De seudónimo Clara: el conflicto armado salvadoreño desde la visión de una adolescente


LeoA través de una narración breve, ágil y muy personal, De seudónimo Clara, de la poeta y narradora salvadoreña Nora Méndez (quien además fuera columnista en esta revista), es una novela autobiográfica que explora dos esferas de la vida de su autora. Por un lado, la esfera pública, su historia como activista dentro de las organizaciones revolucionarias de su país; y por el otro, sus motivaciones más profundas que no solo exponen su constelación familiar, sino que la llevan a desprenderse de esos lazos e incurrir, con mayor desapego, en su actividad clandestina.

La historia, dividida en 31 capítulos, se genera a partir de un hecho que al parecer marca su vida: el secuestro y la tortura a la que se ve expuesta una vez que las fuerzas del orden la capturan mientras practica sus actividades guerrilleras. Ante la perspectiva de sufrimiento y soledad que vive durante su encierro, la única opción que tiene para no enloquecer es la de aferrarse a sus recuerdos y hacer un balance de lo que hasta ese entonces había sido su vida. Es el único bien que le queda durante su cautiverio para soportar con estoicismo el sufrimiento físico que le espera y no convertirse en una débil soplona que denuncie a sus compañeros.

Durante este período de prueba las noticias que le llegan del exterior pasan por el tamiz retorcido de la versión oficial que le ofrecen sus captores y los medios de comunicación, presentándola como un elemento indeseable y nocivo para el grupo social al que pertenece. La larga reflexión y los monólogos internos la conducen a una toma de conciencia de su situación marginal. Despreciada no solo por la sociedad en general, sino por sus propios seres queridos, la peor parte de su experiencia es precisamente el dolor que le produce comprender que afuera nadie la llora, nadie la siente, nadie la espera.

Tras ese semblante duro que muestra ante sus captores, en su interior sufre una transformación que deja ver sin tapujos sus sentimientos más delicados: la nostalgia por ese amor familiar que siempre le fue dado con medida, con condicionamientos; la amargura de saberse sola y que, en cierta medida, le genera ese sentimiento de indiferencia ante lo que pueda sucederle durante su cautiverio; la mirada retrospectiva hacia la niña y adolescente lastimada que la ha llevado a la difícil situación en que se encuentra… En fin, los miedos y las inseguridades que fueron construyendo su personalidad de incomprendida y despertaron su sed de justicia social como una manera de sublimar sus dolores personales.

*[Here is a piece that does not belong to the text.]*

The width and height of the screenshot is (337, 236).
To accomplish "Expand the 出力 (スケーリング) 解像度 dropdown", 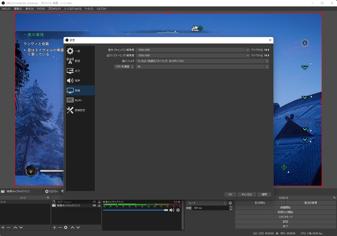I will [247, 55].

Un párrafo aparte merece la exposición abierta de sus temores ante el acoso lésbico que sufre en la cárcel. La prisión se convierte en una especie de jungla donde tiene que permanecer con los sentidos alertas para sobrevivir. En un momento de la lectura se puede percibir como una delicada flor acechada por sus depredadoras, una prueba más que necesita superar para desarrollar la fuerza de su carácter que más tarde le servirá para soportar la vergüenza y el estigma que sufre al verse liberada. Con todo y eso, su carácter rebelde se niega a victimizarse.

La habilidad del relato en De seudónimo Clara consiste, precisamente, en saber yuxtaponer los planos objetivos y subjetivos de su propia vida y que nos recuerdan en gran medida muchos de los relatos que se produjeron por otros escritores latinoamericanos que fueron víctimas del abuso de autoridad y de las incertidumbres del secuestro en una época en la que difícilmente los capturados salían con vida de experiencias similares. En otras palabras, De seudónimo Clara es al mismo tiempo un retrato objetivo y subjetivo del conflicto armado. Lo objetivo se caracteriza, precisamente, en su intención de denuncia, mientras que lo subjetivo nos hace recordar la vulnerabilidad y fragilidad humana al verse sometida a este tipo de experiencias. Por fortuna para la protagonista, su captura sucede en una época en la que se vislumbra el final del conflicto y su resolución por vía pacífica, lo que le permite salir airosa de la experiencia para poder transmutarla en texto literario.

De seudónimo Clara hace alusión al nombre de batalla que utiliza en la clandestinidad y que no es más que el nombre de su admirada hermana que representa lo contrario de ella: la luz, el amor, el ideal. Su hermana, amada y aceptada por la familia, representa los valores contrarios de lo que ella es, pero también el ideal que secretamente añora. Ciertamente, esta experiencia marca y transforma la vida de la autora y al mismo tiempo se convierte en un valioso testimonio del conflicto armado salvadoreño y de la incursión de muchos jóvenes de las clases medias a los que les tocó vivir una época de desesperanza.

La obra fue publicada en Guatemala por Editorial Letra Negra en 2013. Probablemente queden pocos ejemplares de este texto debido al cierre de actividades de esta casa editora.